Après un démarrage de la pièce où l’on reste un peu dubitatif, le texte et les dialogues de l’auteur interprétés avec émotion, nous emmènent dans une atmosphère captivante, où l’on règle ses comptes dans une ambiance familiale paradoxale, teintée de conflits et de recherche d’amour.

C’est ainsi que la pièce utilise des flashs backs réguliers pour évoquer dans une alternance entre le passé et le présent, des faits et des blessures douloureux, toujours pas cicatrisées. Une famille en quête d’identité pour apaiser ses maux et ses souvenirs si durs à digérer.

Des personnages positifs qui laissent finalement transparaître l’espoir et l’humanité.

Un Manuel Blanc précis, une Déborah Grall étonnante, pleine de spontanéité et de fraîcheur, mais que vient faire Gabrielle Lazure dans un rôle à contre emploi ? une actrice si aérienne, gracieuse et élégante qui nous rappelle « La Belle captive » d’Alain Robbe-Grillet. Thierry Hardcourt a su saisir cette actrice, elle est subitement transportée d’émotion où se crispent la colère et la tristesse teintée parfois de remords.

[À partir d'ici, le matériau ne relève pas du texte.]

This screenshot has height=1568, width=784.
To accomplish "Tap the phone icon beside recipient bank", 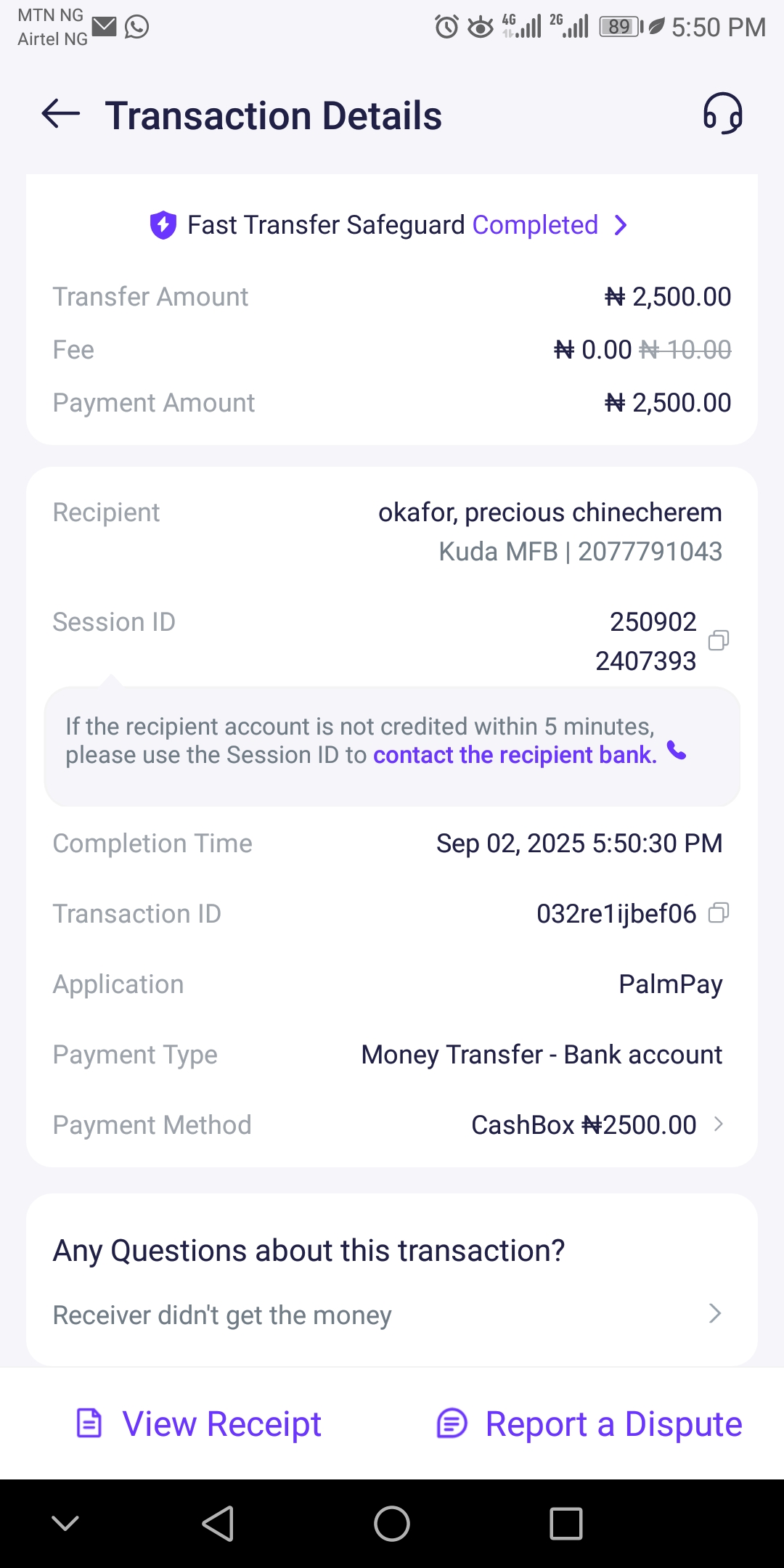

Une pièce avec Gabrielle Lazure et Manuel Blanc

Née à Philadelphie Gabrielle Lazure a tourné de nombreux films, dont la Belle captive d’Alain Robe Grillet et Sarah de Maurice Dugowson, ou bien Noyade interdite de Pierre Granier Deferre. Elle tourne dans la cour des grands avec Olivier Dahan, Schöndorfer, Ariel Zeitoun, Philippe Labro… et bien d’autres. Elle joue parfois dans des pièces de théâtre et prépare actuellement son premier long-métrage, d’après son scénario.

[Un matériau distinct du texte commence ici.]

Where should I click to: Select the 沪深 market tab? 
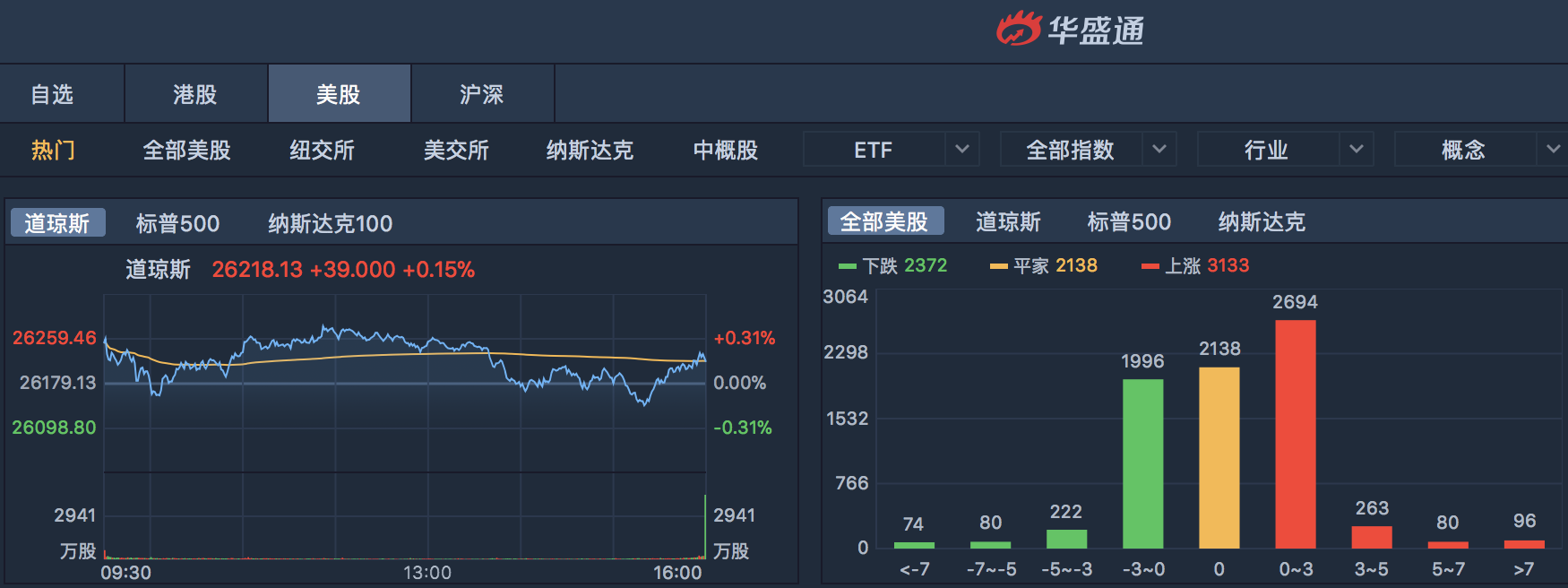482,94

C’est en 1988 que Manuel Blanc intègre le Cours Florent, puis l’école de la rue Blanche. Remarqué dans « J’embrasse pas » de Téchiné, aux côtés de Philippe Noiret et Emmanuelle Béart, ce film lui vaut le César du Meilleur espoir en 1992. Dès lors il n’a cessé d’enchaîner les films et les pièces au cinéma, au théâtre, comme à la télévision. Josée Dayan, Serge Moati, Werner Schroeter pour n’en citer que trois, Manuel Blanc continue une carrière brillante dans un parcours aussi riche que singulier.

Frères du Bled, une mise en scène réussie avec des comédiens convaincants, qui porte un texte où la réflexion sur l’histoire continue d’interroger à la recherche des vérités de chacun. À voir du mercredi au dimanche jusqu’au 24 avril 2011, au Vingtième théâtre à Paris.